Both ZHANG Jiajing and BU Bing/CHAI Tao take the Shanghai Power Station of Art—the exhibition site itself—as the subject: ZHANG’s installation slides the museum into “9 Pieces” to eliminate the “proud of architecture”; whilst BU and CHAI’s video installation uses recorded videos and live monitor to reverse the relationship of watching and being watched in the museum.

FENG Lu and LIU Yuyang present a number of “unbuilt museums” collected from architects. The display is both on the exhibition site and on-line, with the discussions on Weibo and other network medias being an integral part of the work.

Urbanus’s Contemporary Art Center incarnates the idea of “Comprehensive Public Space” which they have been exploring in the past years; LIU Jiakun displays two of his design works via videos: the Luyeyuan Stone Sculpture Museum (2002), and the Hu Huishan Memorial House (2009).

The China Megacities Lab led by Jeffery Johnson brings a portion of their current research on the Chinese museum projects. The work tends to show us the vast quantity of museums being constructed in China, as well as their astonishing scale, formal diversity and iconic ambition. It explores the new trends/models that might mark a paradigm shift in how the museum project is defined.

The Museum of Unknown is a group of artists who attempt to reflect on the conventional museum institution. Their work explores the possibility of extending artworks from museums to the more private spheres.

YUAN Feng’s work “Museum in the Future” adopts the Holographic Projection method to display the juxtaposition of multiple temporal-spatial dimensions in the hyperspace. YU Ting uses mirrors to create a set of distorted visions, revealing the inevitable personal prejudices that exist in judging the “right view” from the “deviated view”.

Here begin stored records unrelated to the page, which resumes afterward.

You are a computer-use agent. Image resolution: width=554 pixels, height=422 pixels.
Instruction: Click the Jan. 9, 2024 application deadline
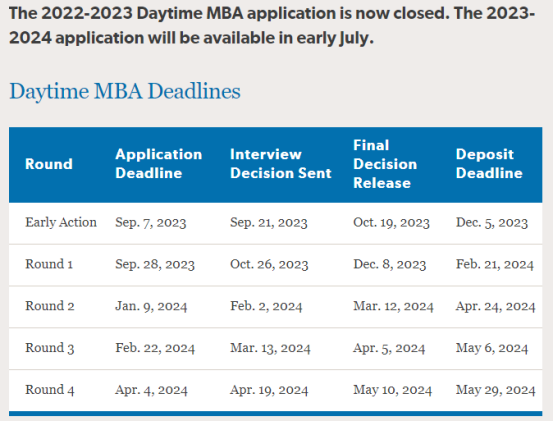click(x=151, y=306)
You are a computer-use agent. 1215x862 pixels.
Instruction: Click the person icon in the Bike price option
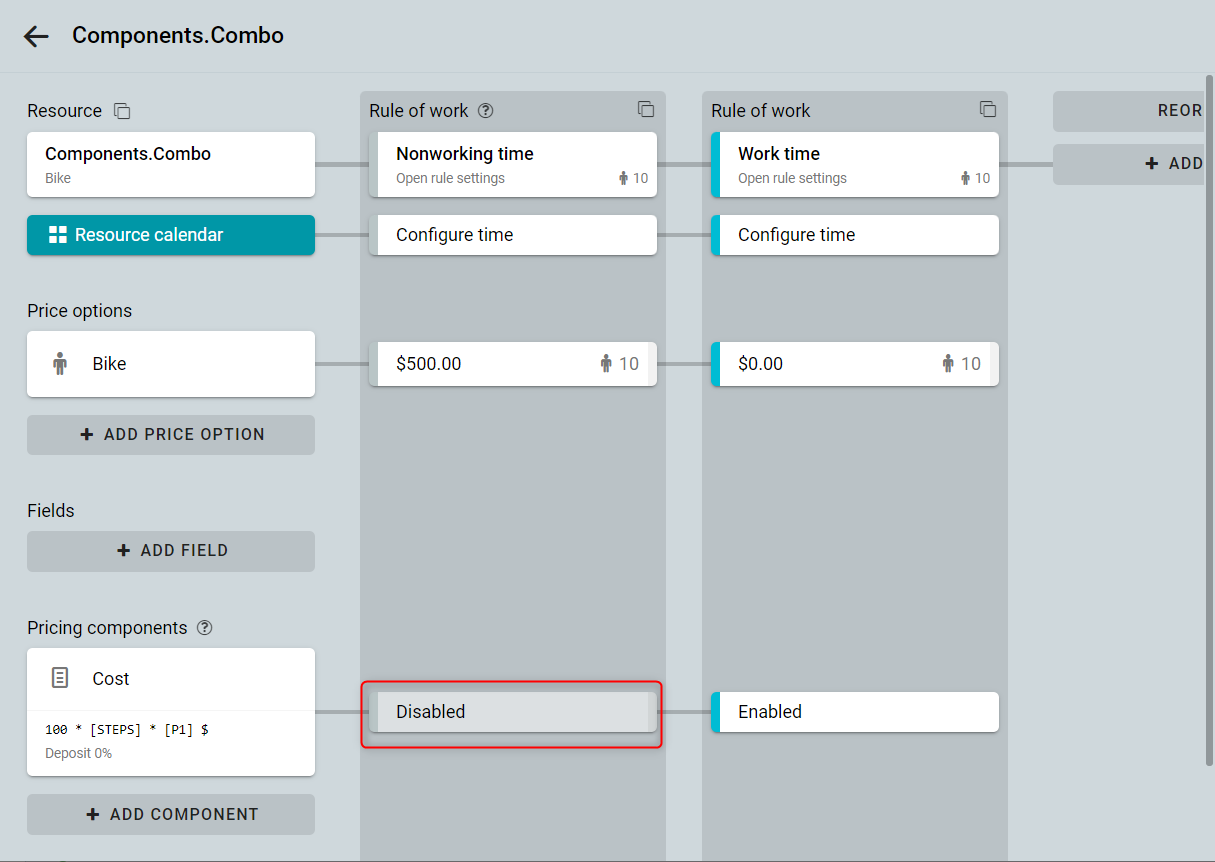click(x=60, y=364)
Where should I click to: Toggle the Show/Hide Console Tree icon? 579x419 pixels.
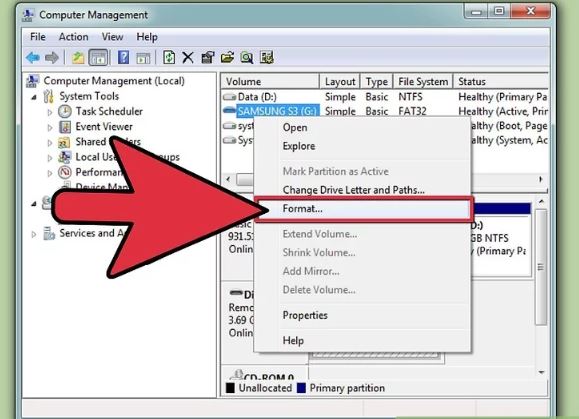tap(98, 58)
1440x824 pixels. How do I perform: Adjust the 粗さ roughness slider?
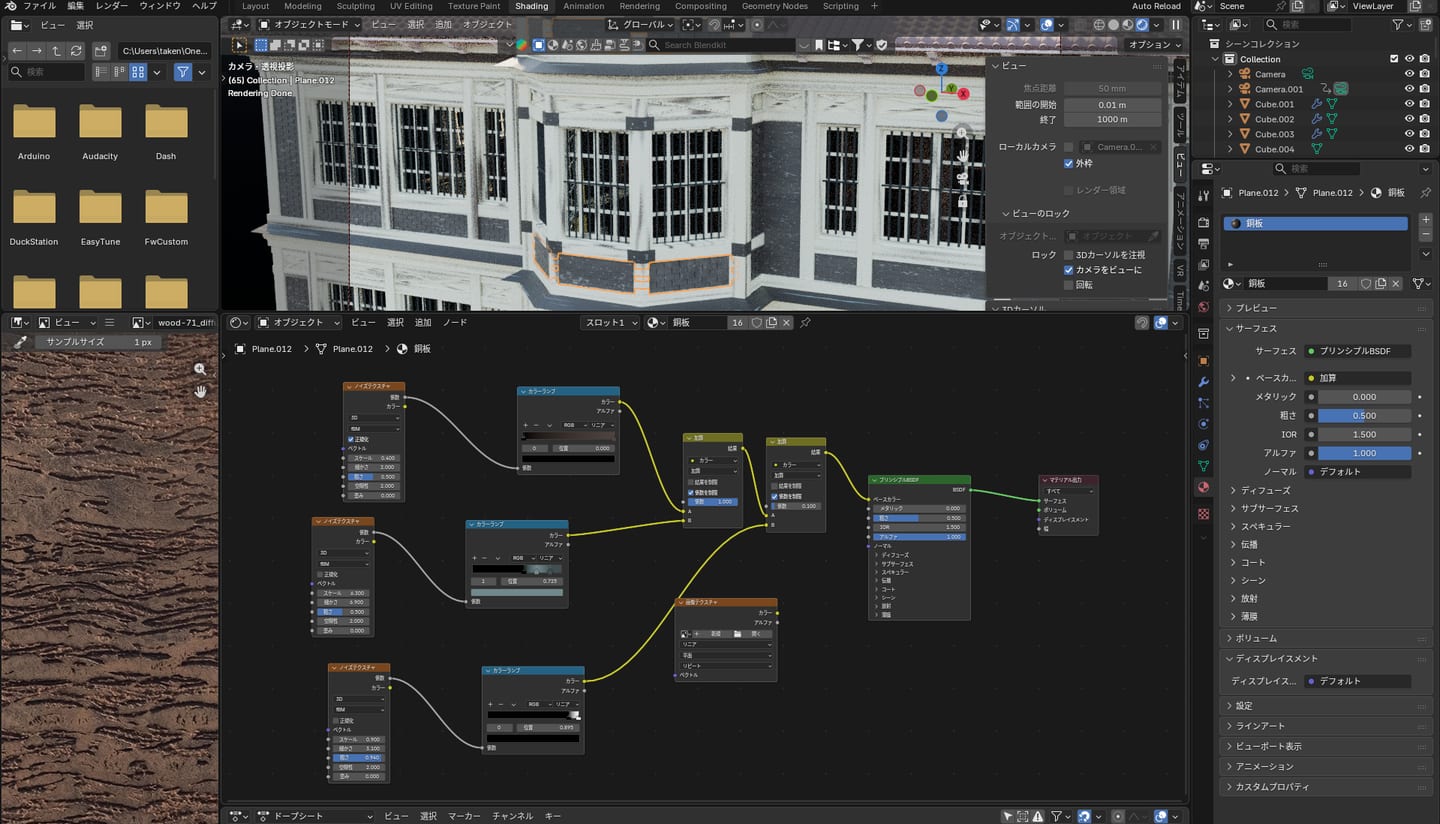tap(1364, 416)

As a photographer, SHEN Zhonghai recorded the entire construction process of the Rockbund Art Museum. People’s behaviors and activities, both inside and outside the museum, form an integral part in the narrative, representing the very real, dynamic condition of the contemporary urban history.

Atelier Z+ and ATELIER ARCHMIXING’s work Aviation Influenza is part of the Aviation Influenza project proposed by ARCH!CHOKE. It is the only exhibit that is placed outside the main exhibition site. The interrelationship between museum and public space is the highlight of the work.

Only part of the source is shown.